Since the beginning of 2004, Australia has had a complete ban on the importation, manufacture and use of asbestos and products containing asbestos.

As with some of the electrical wiring and insulated foam panels that are being imported from China, it has now been found that building materials, auto parts, crayons and other products imported into Australia from China, contain asbestos.

It is my understanding that under Chinese law, a product that contains less than 5% asbestos can be labelled “Asbestos free” when in fact the product is not. The use of this product can become a real risk to property owners, importers and tradesmen that purchase and install the products etc.

I will confine my comments in this blog to asbestos related products. Since the massive claims that arose out of the use of asbestos, it has become a blanket exclusion across home, business pack, liability and construction risk policies.

More recently, at least one insurer has an automatic decline on any building that contains asbestos. This is as I understand it, is being reviewed to become a referral and will be rated with the additional risk, however at this stage it is an exclusion.

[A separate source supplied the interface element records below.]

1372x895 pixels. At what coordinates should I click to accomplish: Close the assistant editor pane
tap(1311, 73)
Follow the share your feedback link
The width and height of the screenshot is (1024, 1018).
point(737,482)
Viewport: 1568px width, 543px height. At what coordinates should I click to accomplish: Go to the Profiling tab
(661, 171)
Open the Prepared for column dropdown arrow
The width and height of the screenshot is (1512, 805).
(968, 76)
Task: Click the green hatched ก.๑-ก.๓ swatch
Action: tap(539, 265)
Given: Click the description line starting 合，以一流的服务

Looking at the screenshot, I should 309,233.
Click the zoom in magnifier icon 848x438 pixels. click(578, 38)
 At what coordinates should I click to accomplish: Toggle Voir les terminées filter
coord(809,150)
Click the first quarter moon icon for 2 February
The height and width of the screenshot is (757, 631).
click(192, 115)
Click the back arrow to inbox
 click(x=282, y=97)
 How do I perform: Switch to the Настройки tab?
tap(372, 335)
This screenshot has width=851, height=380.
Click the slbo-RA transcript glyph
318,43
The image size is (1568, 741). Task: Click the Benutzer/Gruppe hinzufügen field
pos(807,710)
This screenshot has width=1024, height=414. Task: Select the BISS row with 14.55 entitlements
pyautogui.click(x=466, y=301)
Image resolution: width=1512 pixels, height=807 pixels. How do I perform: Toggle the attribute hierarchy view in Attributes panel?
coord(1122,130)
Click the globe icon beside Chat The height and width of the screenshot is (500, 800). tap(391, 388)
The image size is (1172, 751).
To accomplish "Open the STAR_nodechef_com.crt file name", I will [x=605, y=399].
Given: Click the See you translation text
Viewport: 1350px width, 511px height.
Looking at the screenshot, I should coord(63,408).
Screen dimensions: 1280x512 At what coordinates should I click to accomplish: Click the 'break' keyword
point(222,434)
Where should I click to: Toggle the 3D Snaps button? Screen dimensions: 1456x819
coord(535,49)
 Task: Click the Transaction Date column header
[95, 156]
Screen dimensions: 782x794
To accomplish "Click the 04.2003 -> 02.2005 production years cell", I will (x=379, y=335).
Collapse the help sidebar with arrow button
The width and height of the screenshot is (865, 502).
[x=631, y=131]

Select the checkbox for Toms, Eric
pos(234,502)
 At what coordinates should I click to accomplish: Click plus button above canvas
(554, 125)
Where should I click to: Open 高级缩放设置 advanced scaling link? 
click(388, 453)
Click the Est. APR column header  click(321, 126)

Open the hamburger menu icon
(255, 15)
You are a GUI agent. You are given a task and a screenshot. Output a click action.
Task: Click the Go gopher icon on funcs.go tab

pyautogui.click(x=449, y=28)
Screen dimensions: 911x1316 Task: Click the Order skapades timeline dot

As these products that are being imported are identified, a product recall will be called and if the importer does, as I suspect, immediately seek to go into liquidation, it will be left with the retailer or tradesmen that has sold the product to bear the cost in the first instance. This could have a crippling effect on those businesses.

It is always tempting to go for the cheapest option whether it be building materials, autoparts or general insurance. The reality is, you typically get what you pay for and that modest saving which was made, turns out to have created a massive uninsured exposure which could literally have life changing consequences.

I attach a copy of the Department of Immigration Border Protection notice #2016/13 on the subject of asbestos.

Brokers are urged to discuss this important topic with their Insureds.